## Your task
Transcribe all of the data, leaving nothing out and changing nothing.

Saved data entries:
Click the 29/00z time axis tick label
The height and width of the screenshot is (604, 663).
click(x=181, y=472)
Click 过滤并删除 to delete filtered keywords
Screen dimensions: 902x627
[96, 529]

## Solution to the exercise
Click the 29/00z time axis tick label
The height and width of the screenshot is (604, 663).
click(x=181, y=472)
Click 过滤并删除 to delete filtered keywords
Screen dimensions: 902x627
[96, 529]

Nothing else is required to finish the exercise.